The results are vividly realistic - and moat tantalizing! Directly the first record begins we are actually m the cathedral, no effort of imagination needed : the sensitive microphone has caught and transmitted to the recording apparatus not merely the beauty of tone and detail of the performance, but the actual sense of the presence of large assembly. One is so conscious of forming part of that hushed audience that the abrupt break at the end of the record is quite a shock. However, we are but eavesdroppers and must be thankful that modem science can do so much for us.
The eavesdropping begins with the passages "So, pray for me" and "O Jesu help" in Part I. The solo part is sung with extreme poignancy by Tudor Davies, and the choral and orchestral background beautifully proportioned and distinct in every detail (the orchestra is the London Symphony Orchestra). In Part II we hear Horace Stevens singing with solemn impressiveness "Jesu, by that shuddering dread", and Margaret Balfour's exquisitely tender rendering of "Softly and gently", after the last few bars of the tenor’s final passage, "Take me away". The close of this record is the most tantalizing moment: if only we could hear the rest—that glorious blinding of earthly prayers and celestial hymns of praise.
This is not all, however. There are two records containing passages from Elgar’s The Music Makers, the composer again conducting, and Brewer's Nunc Dimittis, and in each the choral singing is extremely fine. Referring generally to all four records it is difficult to praise too highly the skill of the "HMV" experts in securing such well-proportioned and beautiful reproductions.
The reviewer in the Yorkshire Evening Post of Saturday 28th January 1928 was cautious about the results:
Recording Public Performances.
Three Choirs' Festival on Gramophone.
The most ambitious attempt yet made to record for the gramophone an actual public performance of great musical works was that of the H.M.V. Company at the Three Choirs Festival a few months ago in Hereford Cathedral. The discs were made by the aid of microphones fixed in the cathedral and connected with a mobile recording laboratory mounted on a motor lorry which stood at one the entrances. They have now been issued and gramophone enthusiasts will able to judge the progress which has been made.

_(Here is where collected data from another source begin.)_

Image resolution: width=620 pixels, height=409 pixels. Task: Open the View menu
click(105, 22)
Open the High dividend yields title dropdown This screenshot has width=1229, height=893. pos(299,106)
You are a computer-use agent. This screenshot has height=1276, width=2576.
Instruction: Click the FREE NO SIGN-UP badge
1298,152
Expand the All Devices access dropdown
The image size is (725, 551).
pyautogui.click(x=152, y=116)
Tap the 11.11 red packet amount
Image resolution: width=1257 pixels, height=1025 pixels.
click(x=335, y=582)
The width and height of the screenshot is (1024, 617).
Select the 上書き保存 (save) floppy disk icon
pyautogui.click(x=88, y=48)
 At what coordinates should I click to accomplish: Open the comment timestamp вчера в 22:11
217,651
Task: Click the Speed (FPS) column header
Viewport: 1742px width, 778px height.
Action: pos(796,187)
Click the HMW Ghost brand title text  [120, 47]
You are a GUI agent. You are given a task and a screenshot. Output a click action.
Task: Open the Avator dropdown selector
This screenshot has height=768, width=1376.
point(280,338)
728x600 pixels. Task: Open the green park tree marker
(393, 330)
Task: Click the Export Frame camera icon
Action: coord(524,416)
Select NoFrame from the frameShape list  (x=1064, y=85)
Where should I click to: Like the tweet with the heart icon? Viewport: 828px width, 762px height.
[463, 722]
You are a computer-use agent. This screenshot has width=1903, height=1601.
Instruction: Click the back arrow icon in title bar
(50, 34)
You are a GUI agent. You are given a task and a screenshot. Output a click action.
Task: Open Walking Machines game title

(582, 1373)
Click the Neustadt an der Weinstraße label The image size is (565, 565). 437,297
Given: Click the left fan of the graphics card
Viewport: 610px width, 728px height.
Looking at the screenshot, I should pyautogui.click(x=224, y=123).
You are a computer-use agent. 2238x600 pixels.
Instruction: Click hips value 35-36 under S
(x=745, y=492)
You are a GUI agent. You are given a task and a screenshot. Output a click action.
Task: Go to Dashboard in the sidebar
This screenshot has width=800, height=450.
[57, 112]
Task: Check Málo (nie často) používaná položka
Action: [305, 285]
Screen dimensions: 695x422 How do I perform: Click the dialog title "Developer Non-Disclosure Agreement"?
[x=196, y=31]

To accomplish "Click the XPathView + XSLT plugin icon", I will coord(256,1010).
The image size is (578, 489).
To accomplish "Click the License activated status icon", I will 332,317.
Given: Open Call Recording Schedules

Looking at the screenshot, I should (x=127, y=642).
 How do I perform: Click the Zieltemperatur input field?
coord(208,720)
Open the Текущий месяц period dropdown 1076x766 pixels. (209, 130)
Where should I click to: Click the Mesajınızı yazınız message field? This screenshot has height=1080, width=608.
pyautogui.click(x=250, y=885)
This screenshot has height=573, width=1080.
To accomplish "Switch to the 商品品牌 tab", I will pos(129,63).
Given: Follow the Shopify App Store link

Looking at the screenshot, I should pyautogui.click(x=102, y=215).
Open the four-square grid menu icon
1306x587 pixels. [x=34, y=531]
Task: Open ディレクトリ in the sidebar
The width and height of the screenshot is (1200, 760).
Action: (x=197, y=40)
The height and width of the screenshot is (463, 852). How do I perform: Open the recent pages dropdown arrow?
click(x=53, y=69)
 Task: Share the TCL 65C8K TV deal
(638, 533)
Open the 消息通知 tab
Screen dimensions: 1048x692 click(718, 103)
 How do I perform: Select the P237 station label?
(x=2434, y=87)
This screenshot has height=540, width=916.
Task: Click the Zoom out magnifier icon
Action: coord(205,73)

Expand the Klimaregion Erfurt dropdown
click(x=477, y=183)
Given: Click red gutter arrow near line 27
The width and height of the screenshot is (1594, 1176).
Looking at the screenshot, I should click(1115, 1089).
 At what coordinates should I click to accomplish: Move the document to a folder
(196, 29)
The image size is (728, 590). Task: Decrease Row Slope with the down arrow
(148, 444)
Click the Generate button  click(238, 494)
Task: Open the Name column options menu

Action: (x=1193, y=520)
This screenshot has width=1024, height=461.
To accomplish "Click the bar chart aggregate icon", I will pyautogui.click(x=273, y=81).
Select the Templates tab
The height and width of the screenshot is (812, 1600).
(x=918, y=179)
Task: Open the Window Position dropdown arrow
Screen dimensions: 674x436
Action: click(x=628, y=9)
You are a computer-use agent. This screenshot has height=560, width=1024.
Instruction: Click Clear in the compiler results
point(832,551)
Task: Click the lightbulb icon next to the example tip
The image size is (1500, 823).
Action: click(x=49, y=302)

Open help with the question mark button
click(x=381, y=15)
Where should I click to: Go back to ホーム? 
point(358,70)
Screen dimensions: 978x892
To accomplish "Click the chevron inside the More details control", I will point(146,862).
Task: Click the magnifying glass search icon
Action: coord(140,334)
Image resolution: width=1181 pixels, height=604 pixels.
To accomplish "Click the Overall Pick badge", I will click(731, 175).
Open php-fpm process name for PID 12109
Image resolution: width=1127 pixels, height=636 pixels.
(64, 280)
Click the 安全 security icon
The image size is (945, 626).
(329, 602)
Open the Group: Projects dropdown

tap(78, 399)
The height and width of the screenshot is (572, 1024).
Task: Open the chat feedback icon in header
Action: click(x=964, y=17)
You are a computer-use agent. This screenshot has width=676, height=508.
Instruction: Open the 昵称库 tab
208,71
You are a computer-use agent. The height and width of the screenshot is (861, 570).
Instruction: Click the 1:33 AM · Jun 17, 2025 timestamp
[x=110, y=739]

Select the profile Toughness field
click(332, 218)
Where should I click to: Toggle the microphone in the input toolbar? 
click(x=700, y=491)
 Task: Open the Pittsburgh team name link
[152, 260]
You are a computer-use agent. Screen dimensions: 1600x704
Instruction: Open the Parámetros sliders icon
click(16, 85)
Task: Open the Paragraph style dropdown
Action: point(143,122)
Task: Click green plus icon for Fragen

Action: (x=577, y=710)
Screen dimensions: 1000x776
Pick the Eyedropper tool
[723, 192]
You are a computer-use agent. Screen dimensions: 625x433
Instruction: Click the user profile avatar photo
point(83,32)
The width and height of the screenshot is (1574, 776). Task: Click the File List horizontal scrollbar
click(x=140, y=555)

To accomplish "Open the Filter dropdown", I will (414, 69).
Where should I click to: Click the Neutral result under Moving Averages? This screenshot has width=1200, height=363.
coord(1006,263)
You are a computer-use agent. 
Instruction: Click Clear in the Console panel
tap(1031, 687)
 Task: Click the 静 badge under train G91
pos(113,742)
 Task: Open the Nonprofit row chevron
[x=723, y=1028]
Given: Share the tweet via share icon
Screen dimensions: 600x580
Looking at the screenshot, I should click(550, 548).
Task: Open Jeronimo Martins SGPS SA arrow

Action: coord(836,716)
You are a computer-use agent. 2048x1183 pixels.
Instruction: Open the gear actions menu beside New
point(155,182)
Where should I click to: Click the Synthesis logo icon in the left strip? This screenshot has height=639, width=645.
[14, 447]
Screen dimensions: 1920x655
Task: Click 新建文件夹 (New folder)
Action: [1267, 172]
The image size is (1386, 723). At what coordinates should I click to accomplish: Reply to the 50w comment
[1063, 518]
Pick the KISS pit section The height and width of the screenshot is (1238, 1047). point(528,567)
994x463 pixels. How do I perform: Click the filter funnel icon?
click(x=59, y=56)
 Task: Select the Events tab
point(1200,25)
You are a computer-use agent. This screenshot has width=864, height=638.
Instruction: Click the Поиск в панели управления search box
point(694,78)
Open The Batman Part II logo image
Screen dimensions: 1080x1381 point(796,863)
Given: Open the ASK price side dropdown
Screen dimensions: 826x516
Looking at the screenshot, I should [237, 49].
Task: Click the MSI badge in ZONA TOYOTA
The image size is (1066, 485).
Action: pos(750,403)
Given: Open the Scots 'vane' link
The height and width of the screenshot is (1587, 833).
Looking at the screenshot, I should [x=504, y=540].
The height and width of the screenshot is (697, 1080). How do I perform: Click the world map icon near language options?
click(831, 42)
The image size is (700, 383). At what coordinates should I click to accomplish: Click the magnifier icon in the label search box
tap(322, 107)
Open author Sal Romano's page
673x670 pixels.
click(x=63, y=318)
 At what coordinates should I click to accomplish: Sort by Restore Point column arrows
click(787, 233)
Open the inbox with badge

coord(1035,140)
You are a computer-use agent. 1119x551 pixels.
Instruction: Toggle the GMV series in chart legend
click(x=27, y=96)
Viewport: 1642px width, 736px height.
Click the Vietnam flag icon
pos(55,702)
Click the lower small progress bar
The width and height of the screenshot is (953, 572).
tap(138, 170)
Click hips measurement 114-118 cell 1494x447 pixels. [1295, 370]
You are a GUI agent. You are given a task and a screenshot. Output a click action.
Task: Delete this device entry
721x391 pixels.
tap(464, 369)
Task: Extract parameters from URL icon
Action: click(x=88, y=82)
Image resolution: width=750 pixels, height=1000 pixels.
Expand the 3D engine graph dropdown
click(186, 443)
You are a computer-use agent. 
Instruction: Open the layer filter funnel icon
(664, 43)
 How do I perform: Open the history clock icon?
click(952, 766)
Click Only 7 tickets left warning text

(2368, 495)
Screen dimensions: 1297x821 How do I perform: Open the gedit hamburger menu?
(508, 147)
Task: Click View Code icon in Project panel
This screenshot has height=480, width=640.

The portions of the festival recorded are three numbers from Sir Edward Elgar's The Music Makers and four from The Dream of Gerontius, all conducted by the composer. It is appropriate that Elgar should be associated in this way with such a development, for he and his father were violinist and organist together in the orchestra of earlier Three Choirs Festivals which go back well over 200 years, while Sir Edward has shown keen personal interest the development of gramophone.
Difficulties.
Frankly, one must regard these records as largely experimental. Tbc difficulties which have to be overcome are great; but it must be said at once that the reverberations of the cathedral and the noises made the congregation, such as the movement of chairs and coughing, are much less intrusive than one has heard in broadcast performances under similar conditions.
The fact that the performance cannot be regulated to suit the recording is apparent in two or three instances where the music on the disc finishes abruptly; but in the circumstances this is almost unavoidable. In the louder choral passages, the cathedral adds a characteristic echo, and it will found in playing these records that a much better effect is obtained listening to them at some distance from the gramophone—from adjoining room through open door, for example. There doubtless some scientific explanation for this.
The tenor soloist in The Dream is Tudor Davies, who has developed rather irritating mannerisms on the operatic stage; but in the cathedral his singing sounds much finer one had expected.
The music of these records often attains real beauty, and to lovers of Elgar's choral works they will be especially welcome, while the H.M.V. technicians will have gained valuable experience for future efforts.
The Daily Herald's reviewer, on Tuesday 24th January 1928, took a more light-hearted approach;
CHOIRS FESTIVAL RECORDS
Church Atmosphere on the Gramophone
When the singer won't go to the gramophone recording studio, the studio must go to the singers. So a neat lorry drove up to Hereford Cathedral last September and waited there during the Three Choirs Festival
The lorry was connected to a microphone inside the cathedral, and the result of this quiet visit is the production of four H.M.V. records of the actual singing Elgar's Music Makers and The Dream of Gerontius. The atmosphere of a great church is uncannily conveyed, and there is a general effect of strength and singularity.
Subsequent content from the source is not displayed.